Un passage de L'Antéchrist de Renan —le Christianisme la magie et le théâtre à l'âge de Néron:
Toutes sortes d'intrigues que l'insuffisance des documents ne nous permet pas de démêler aggravaient la position des chrétiens. Les Juifs étaient très-puissants auprès de l'empereur et de Poppée. Les "mathématiciens", c'est-à-dire les devins, entre autres un certain Balbillus d'Éphèse, entouraient l'empereur, et, sous prétexte d'exercer la partie de leur art qui consistait à détourner les fléaux et les mauvais présages, lui donnaient d'atroces conseils. La légende qui mêle à tout ce monde de sorciers le nom de Simon le Magicien est-elle sans aucun fondement? Cela se peut sans doute; mais le contraire se peut aussi. L'auteur de l'Apocalypse est fort préoccupé d'un "faux prophète", qu'il représente comme un suppôt de Néron, comme un thaumaturge faisant tomber le feu du ciel, donnant la vie et la parole à des statues, marquant les hommes du caractère de la Bête. C'est peut-être de Balbillus qu'il s'agit; il faut reconnaître cependant que les prodiges attribués au Faux Prophète par l'Apocalypse ont beaucoup de ressemblance avec les tours d'escamotage que la légende attribue à Simon. L'emblème d'un agneau-dragon, sous lequel le Faux Prophète est désigné dans le même livre, convient mieux également à un faux Messie tel qu'était Simon de Gitton qu'à un simple sorcier. D'un autre côté, la légende de Simon précipité du ciel n'est pas sans analogie avec un accident qui arriva dans l'amphithéâtre, sous Néron, à un acteur qui jouait le rôle d'Icare. Le parti arrêté chez l'uteur de l'Apocalypse de s'exprimer en énigmes jette sur tous ces événements beaucoup d'obscurité; mais on ne se trompe pas en cherchant derrière chaque ligne de ce livre étrange des allusions aux circonstances anecdotiques les plus minutieuses du règne de Néron.

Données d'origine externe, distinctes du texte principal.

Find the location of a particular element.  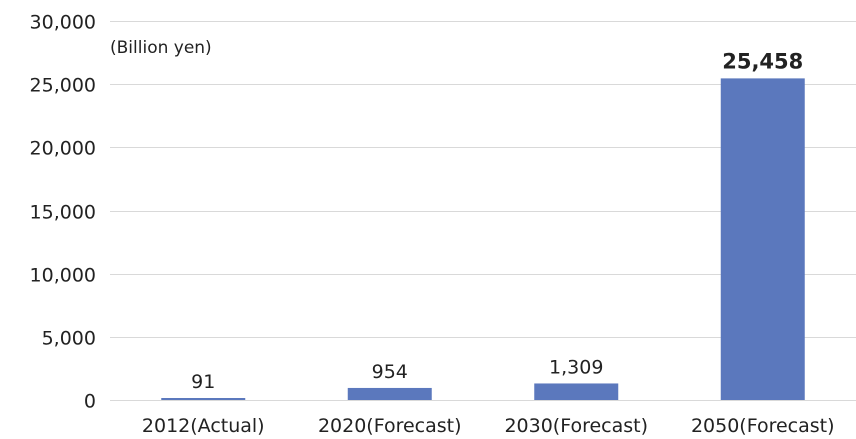

y-tick-label: 15,000 is located at coordinates (63, 213).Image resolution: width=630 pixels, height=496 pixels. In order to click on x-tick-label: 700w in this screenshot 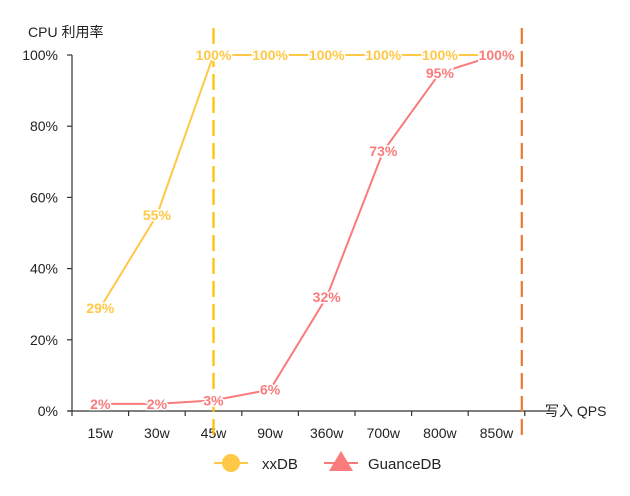, I will do `click(384, 433)`.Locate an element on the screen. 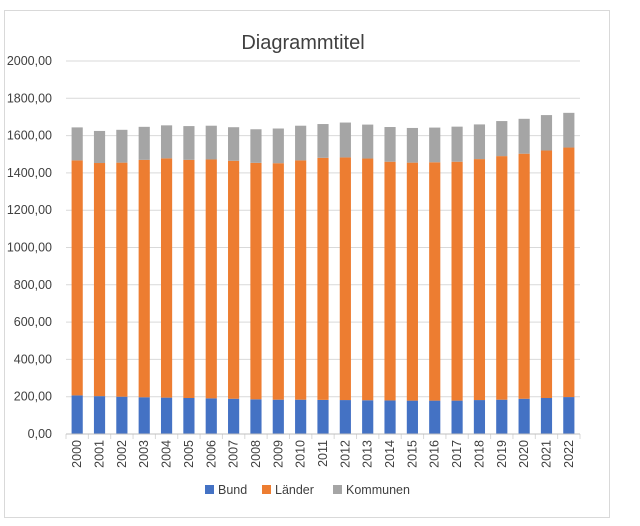  legend-item-länder: Länder is located at coordinates (288, 490).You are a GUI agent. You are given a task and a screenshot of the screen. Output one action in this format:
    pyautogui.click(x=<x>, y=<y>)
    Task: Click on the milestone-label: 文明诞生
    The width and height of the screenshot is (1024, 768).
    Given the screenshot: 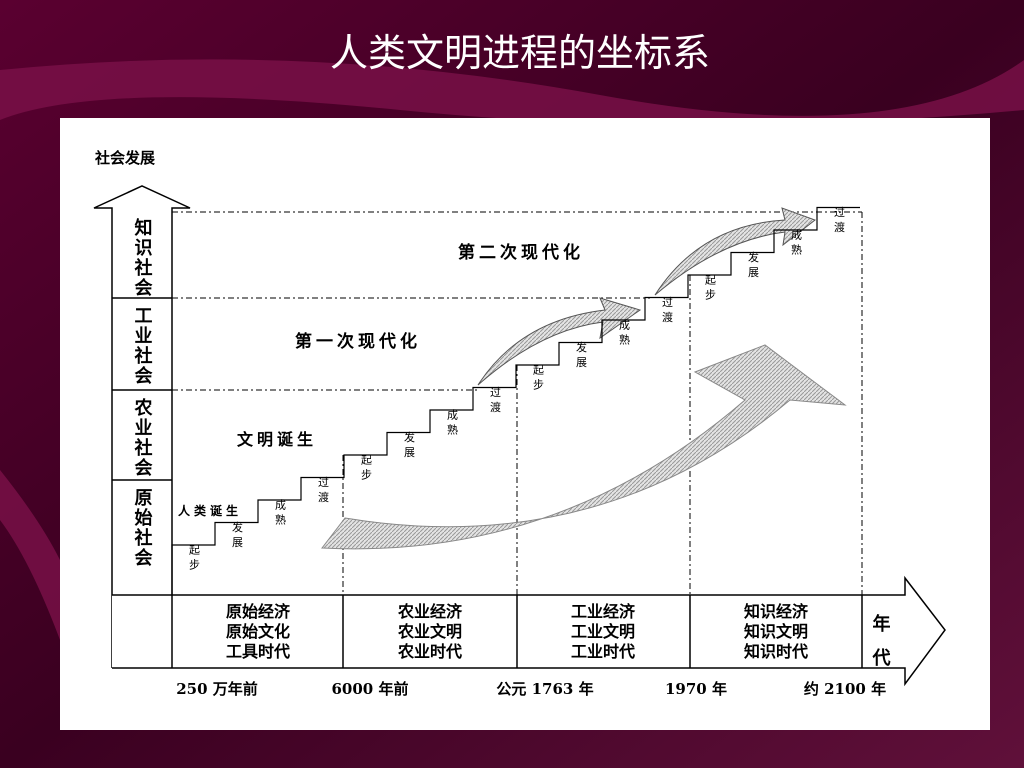 What is the action you would take?
    pyautogui.click(x=277, y=440)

Jamais, du reste, la conscience chrétienne ne fut plus ppressée, plus haletante qu'à ce moment. On se croyait en un état provisoire et de très-courte durée. On attendait chaque jour l'apparition solennelle. "Il vient!... Encore une heure!... Il est proche!..." étaient les mots qu'on se disait à tout instant. L'esprit du martyre, cette pensée que le martyr glorifie le Christ par sa mort, et que cette mort est une victoire, était déjà universellement répandu. Pour la païen, d'un autre côté, le chrétien devenait une chair naturellement dévolue au supplice. Un drame qui avait vers ce temps beaucoup de succès était celui de Laureolus, où l'acteur principal, sorte de Tartuffe fripon, était crucifié sur la scène aux applaudissements de l'assistance et mangé par un ours. Ce drame était antérieur à l'introduction du christianisme à Rome; on le trouve représenté dès l'an 41; mais il semble au moins qu'on en fit l'application aux martyrs chrétiens; le petit nom de Laureolus, répondant à Stéphanos, pouvait provoquer ces allusions.